AIM: Render the data below as a JSON list of strings, with one string per line and blank lines omitted. Leave the pictures out of the answer.

----- MATERIAL SUPPLIED -----

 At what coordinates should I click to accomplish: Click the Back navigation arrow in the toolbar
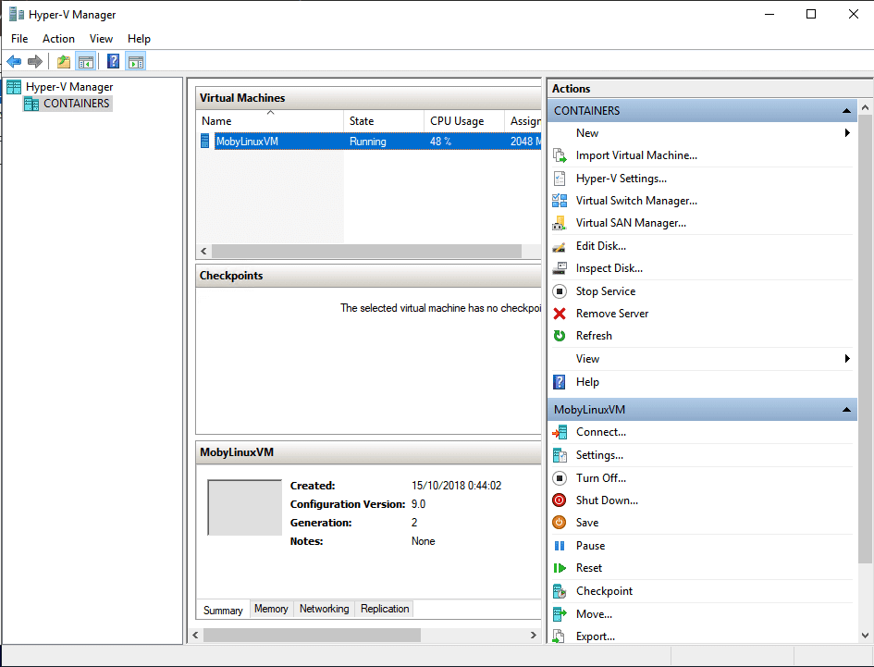[14, 60]
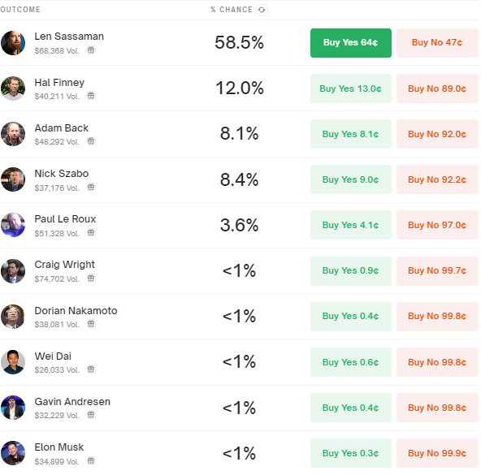Select Buy Yes 13.0¢ for Hal Finney
This screenshot has width=481, height=475.
(x=351, y=89)
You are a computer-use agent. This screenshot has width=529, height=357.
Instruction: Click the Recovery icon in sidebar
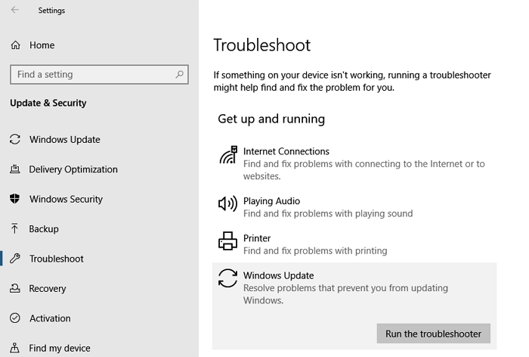pyautogui.click(x=14, y=289)
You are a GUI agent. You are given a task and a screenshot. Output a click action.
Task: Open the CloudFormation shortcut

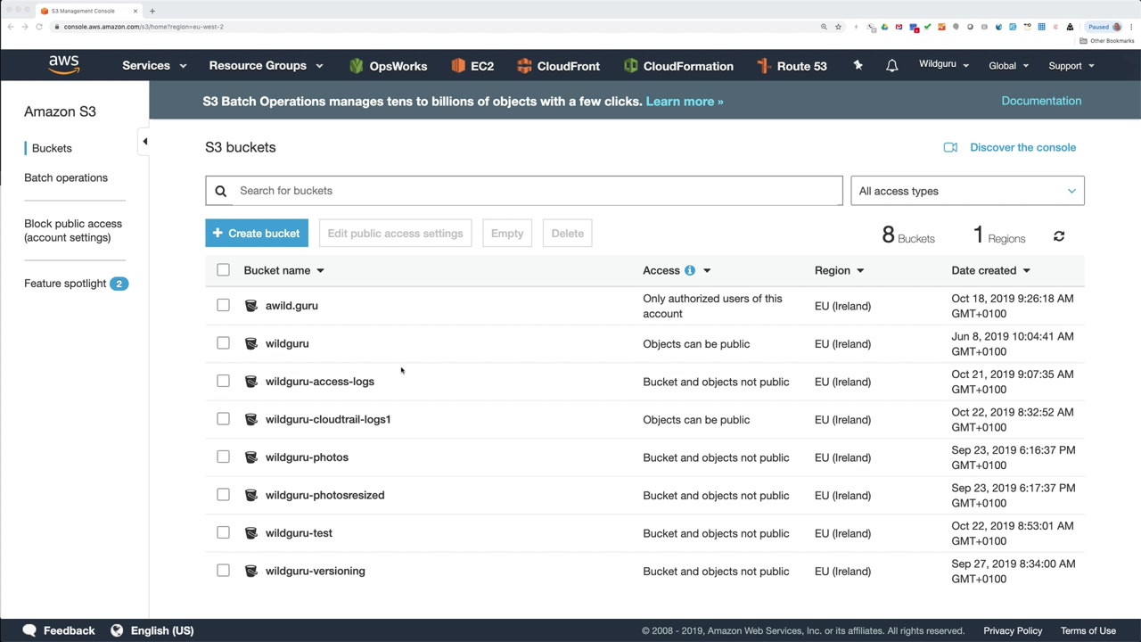click(x=678, y=66)
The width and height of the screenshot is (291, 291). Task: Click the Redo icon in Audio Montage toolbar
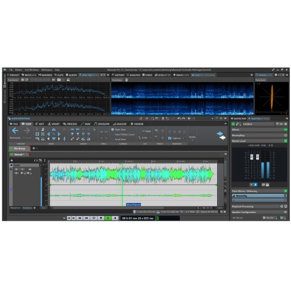point(183,118)
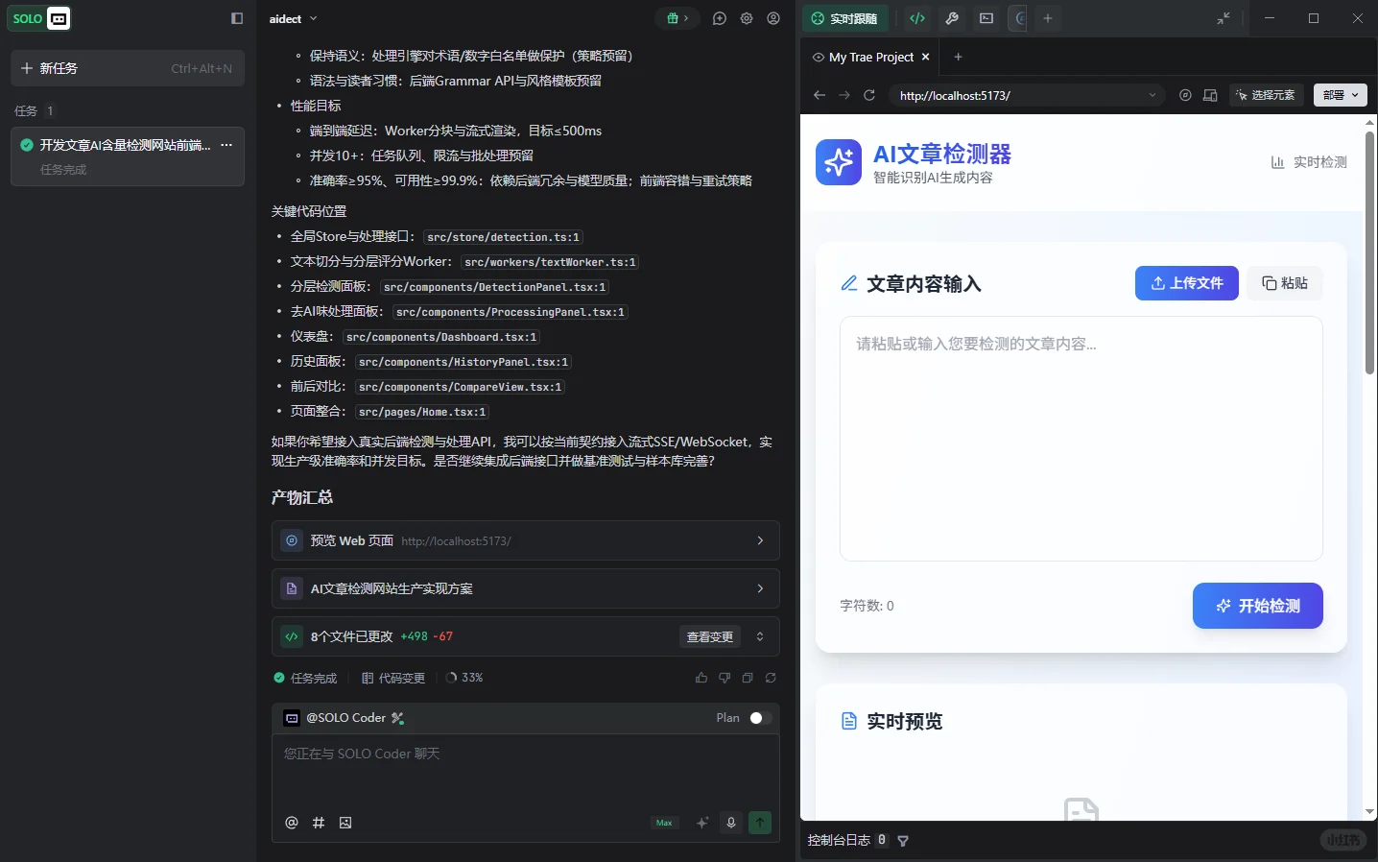Image resolution: width=1378 pixels, height=862 pixels.
Task: Select the code view icon in top toolbar
Action: [917, 18]
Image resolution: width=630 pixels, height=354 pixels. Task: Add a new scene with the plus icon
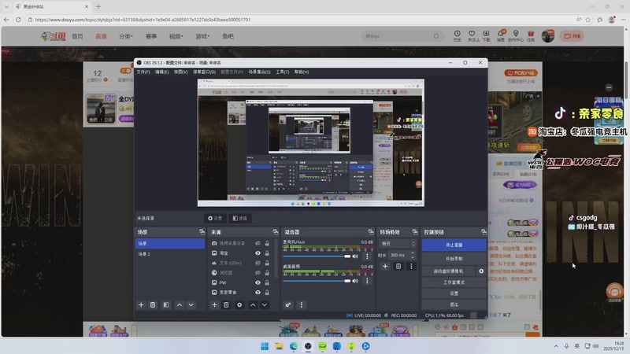tap(141, 304)
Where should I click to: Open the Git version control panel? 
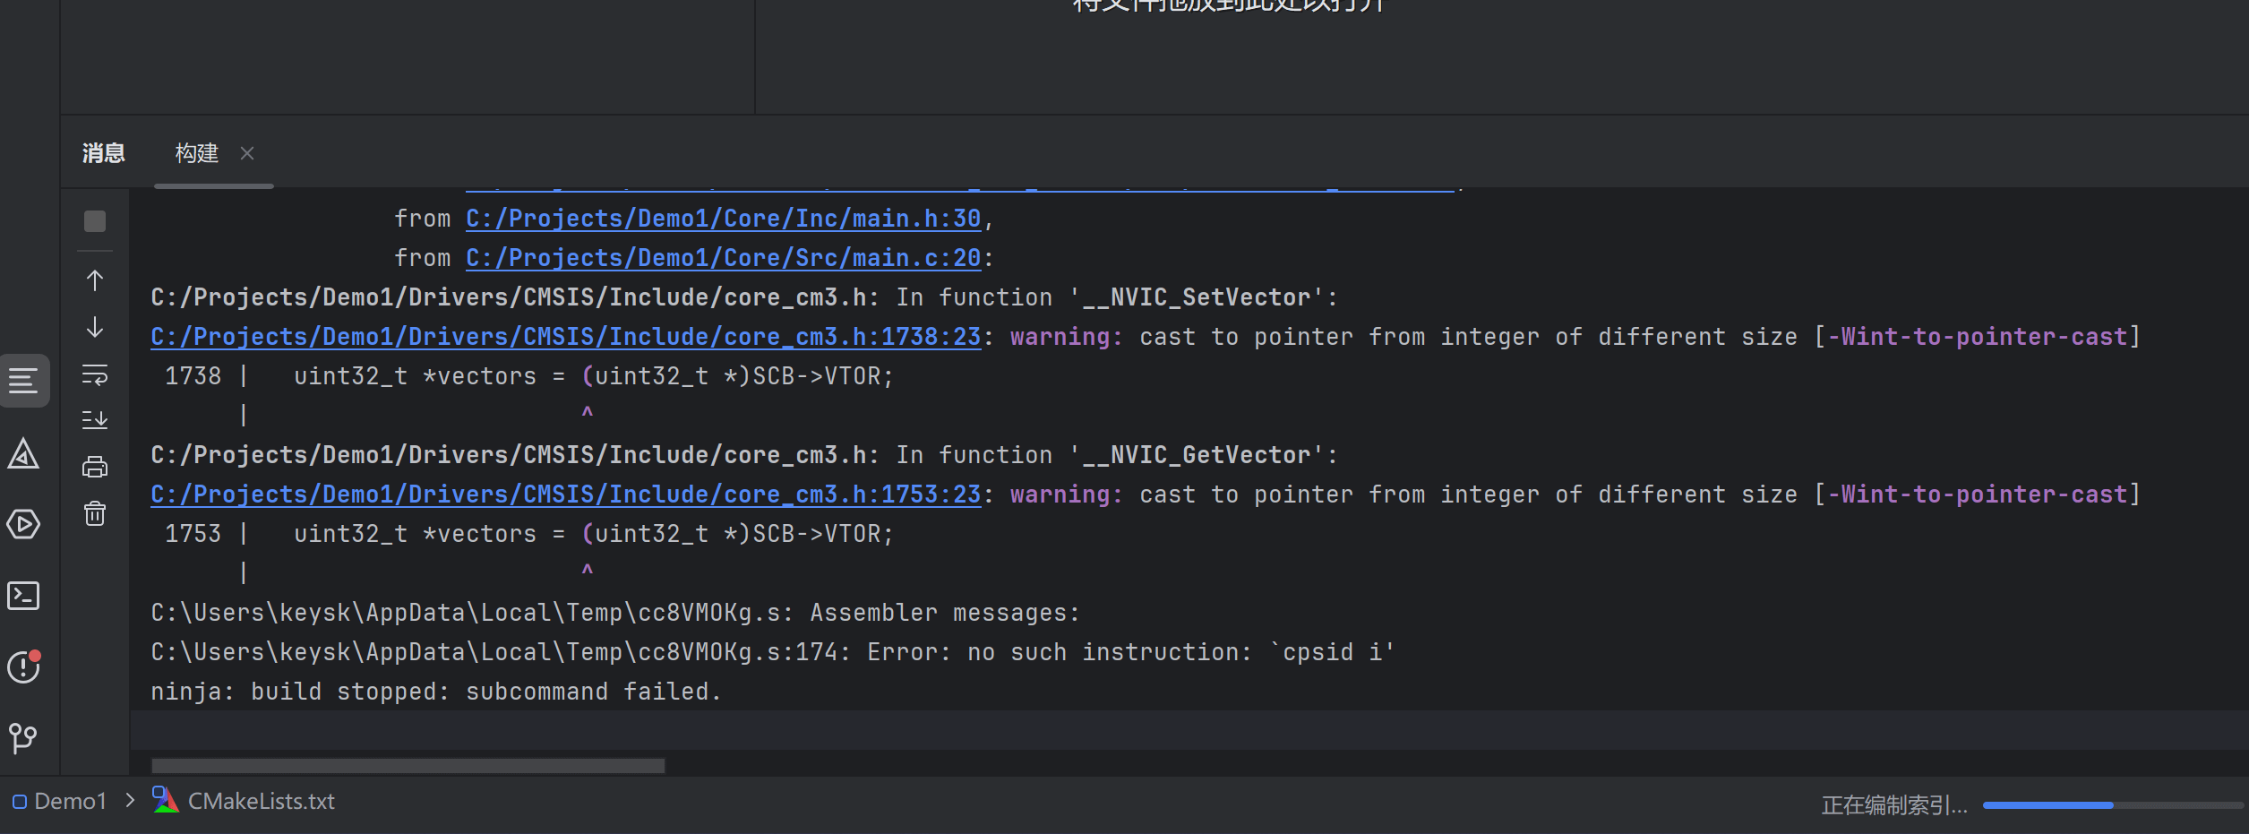coord(24,738)
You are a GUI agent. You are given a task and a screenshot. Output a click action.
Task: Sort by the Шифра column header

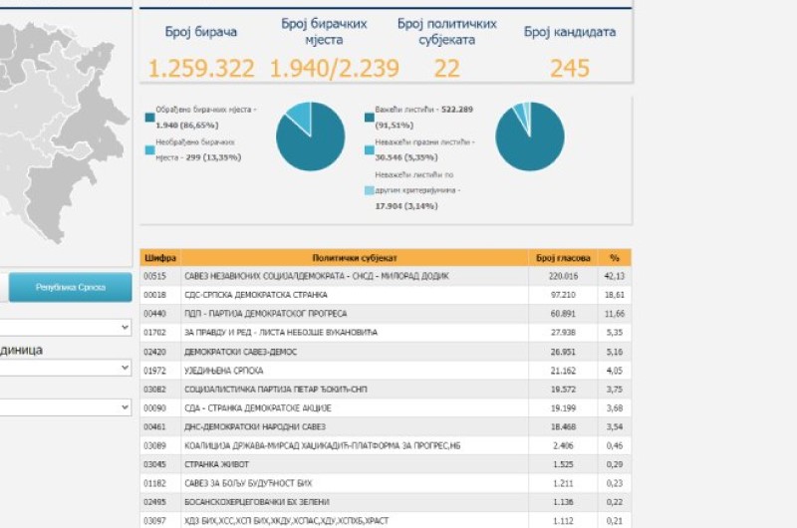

-----

PROBLEM SOLUTION:
[
  " At what coordinates should I click to accomplish: Click the Back navigation arrow in the toolbar",
  "[14, 60]",
  "Select Buy Yes 13.0¢ for Hal Finney",
  "This screenshot has width=481, height=475.",
  "(x=351, y=89)",
  "You are a computer-use agent. This screenshot has width=529, height=357.",
  "Instruction: Click the Recovery icon in sidebar",
  "pyautogui.click(x=14, y=289)",
  "You are a GUI agent. You are given a task and a screenshot. Output a click action.",
  "Task: Open the CloudFormation shortcut",
  "click(x=678, y=66)",
  "The width and height of the screenshot is (291, 291). Task: Click the Redo icon in Audio Montage toolbar",
  "point(183,118)",
  "Image resolution: width=1378 pixels, height=862 pixels.",
  "Task: Select the code view icon in top toolbar",
  "Action: [917, 18]",
  "Image resolution: width=630 pixels, height=354 pixels. Task: Add a new scene with the plus icon",
  "tap(141, 304)",
  "Where should I click to: Open the Git version control panel? ",
  "coord(24,738)",
  "You are a GUI agent. You are given a task and a screenshot. Output a click action.",
  "Task: Sort by the Шифра column header"
]